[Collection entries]

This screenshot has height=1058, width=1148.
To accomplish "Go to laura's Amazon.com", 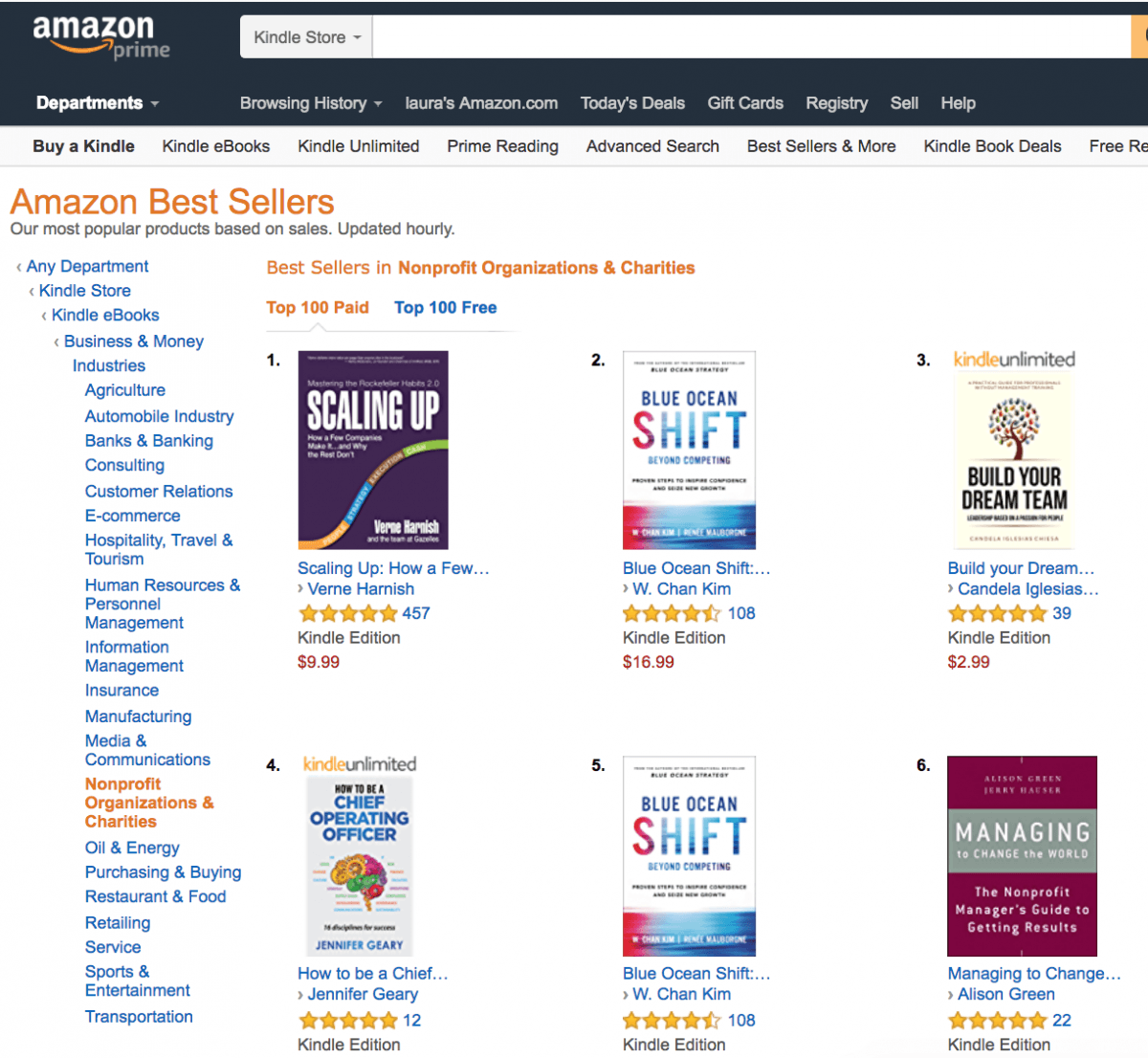I will 481,102.
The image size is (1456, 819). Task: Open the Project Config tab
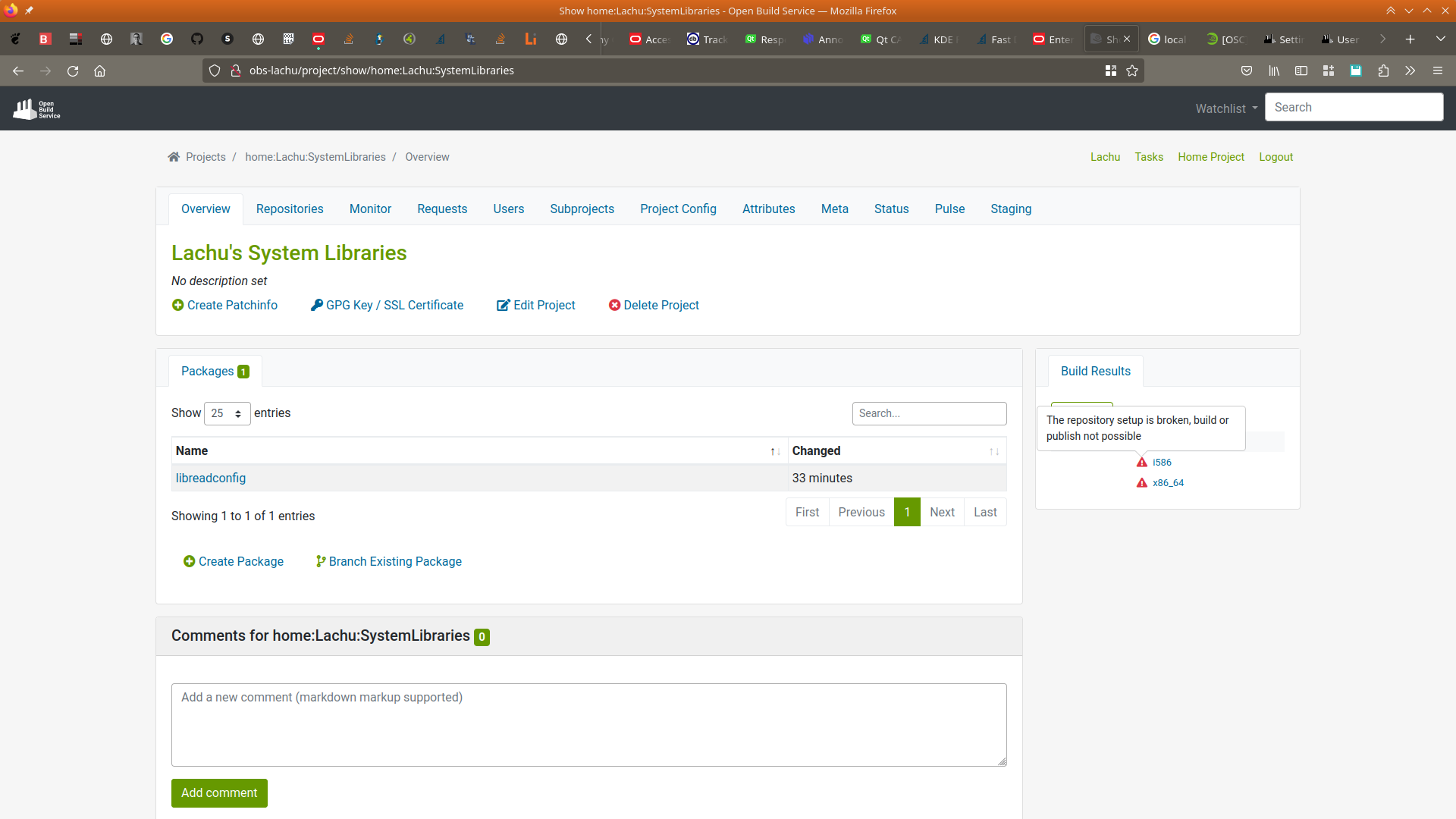tap(677, 209)
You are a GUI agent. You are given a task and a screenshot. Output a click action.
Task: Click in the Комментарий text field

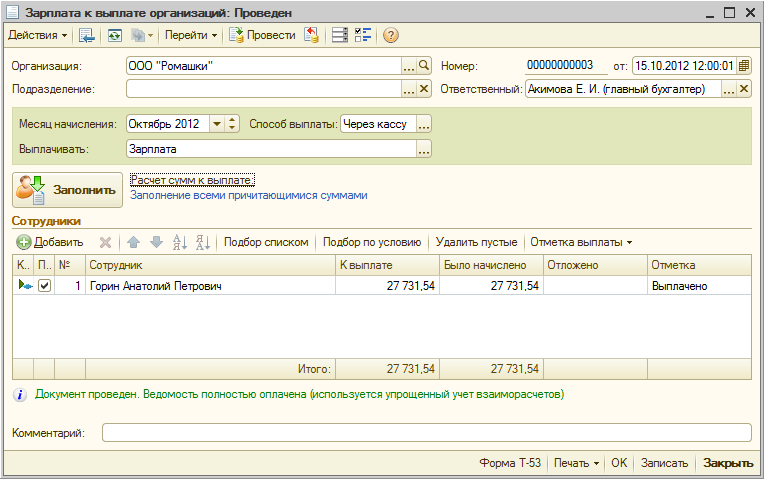coord(426,433)
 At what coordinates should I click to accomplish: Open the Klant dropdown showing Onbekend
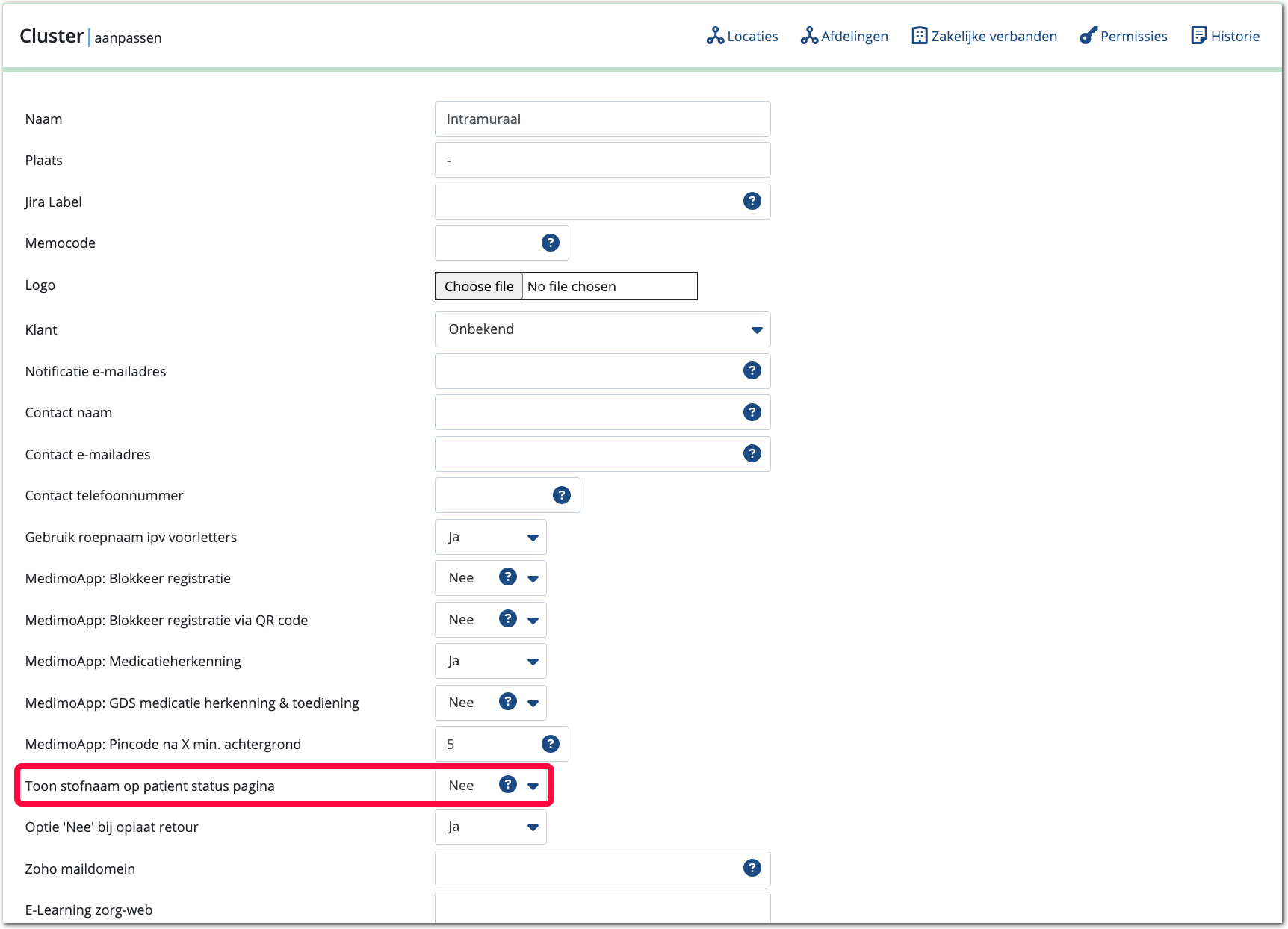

**Written task**: Reproduce the records from the line containing "You are a GUI" through the end of the records, both ends included, and add -84 to every coordinate in the answers. Leave the pictures out.

**Full output**:
You are a GUI agent. You are given a task and a screenshot. Output a click action.
Task: Click in the Комментарий text field

coord(342,349)
 At what coordinates should I click to accomplish: Open the Klant dropdown showing Onbekend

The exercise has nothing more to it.